WASHINGTON (Reuters) -
President Donald Trump speaks to the media about a deal to end the partial government shutdown in the Rose Garden at the White House, Friday. (Reuters/Jim Young)

The government reopened on Monday with about 800,000 federal workers returning after a 35-day shutdown as lawmakers geared up for talks to avoid another standoff before funding runs out again in three weeks.

The longest government shutdown ended on Friday when President Donald Trump agreed to end the partial government shutdown amid mounting pressure as the effects spread across the country.

Trump and Congress reached a deal to reopen the roughly one-quarter of the government that had been closed despite the president not getting the $5.7 billion he had demanded to build his long-promised wall along the U.S.-Mexico border.

Still, it remained to be seen how lawmakers address border security before the Feb. 15 deadline while avoiding another closure.
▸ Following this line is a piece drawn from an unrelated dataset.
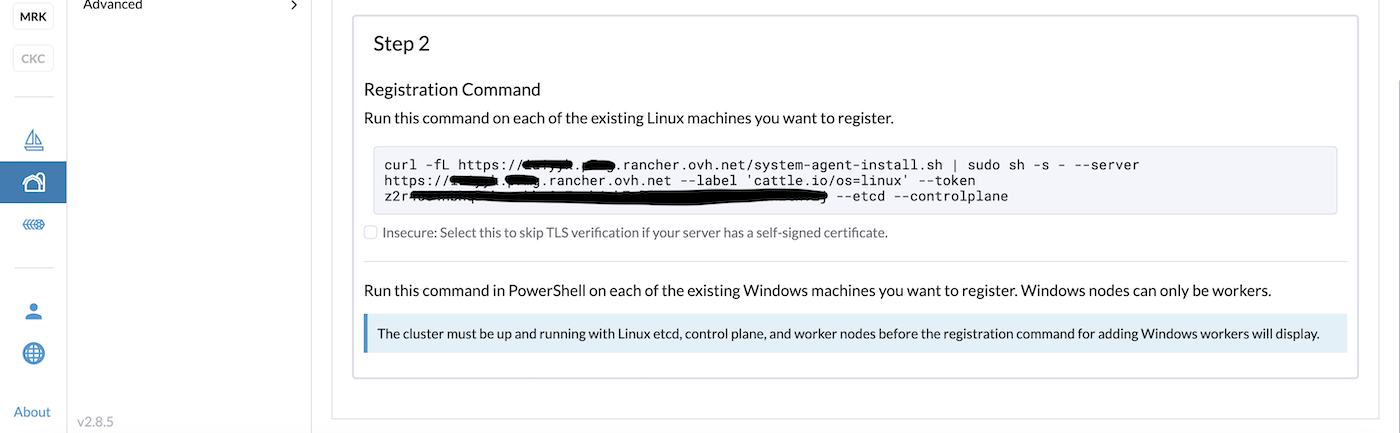
Task: Click the Step 2 heading
Action: click(x=401, y=43)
A committee of lawmakers from both parties will try to negotiate a compromise on border security as Congress prepared to reconvene on Monday.

Trump vowed to shut down the government again unless an acceptable border deal is reached, and on Sunday expressed skepticism that such an agreement could be made.

He also left open the possibility of declaring a national emergency to get money for the wall, an extraordinary move that Democrats and some Republicans have vowed to fight and that would likely face a court challenge.

Democrats, eager to capitalize on their political victory, oppose any border wall money but say they back additional funding for border security measure such as increased technology and Border Patrol agents.

Republicans, who controlled both the Senate and the House when the shutdown began Dec. 22, are wary of a repeat closure.

Federal workers are expected to get paid this week for the five weeks of missed paychecks. Federal contractors and businesses that relied on federal workers’ business, however, face huge losses, although some lawmakers are pushing legislation to pay contractors back as well.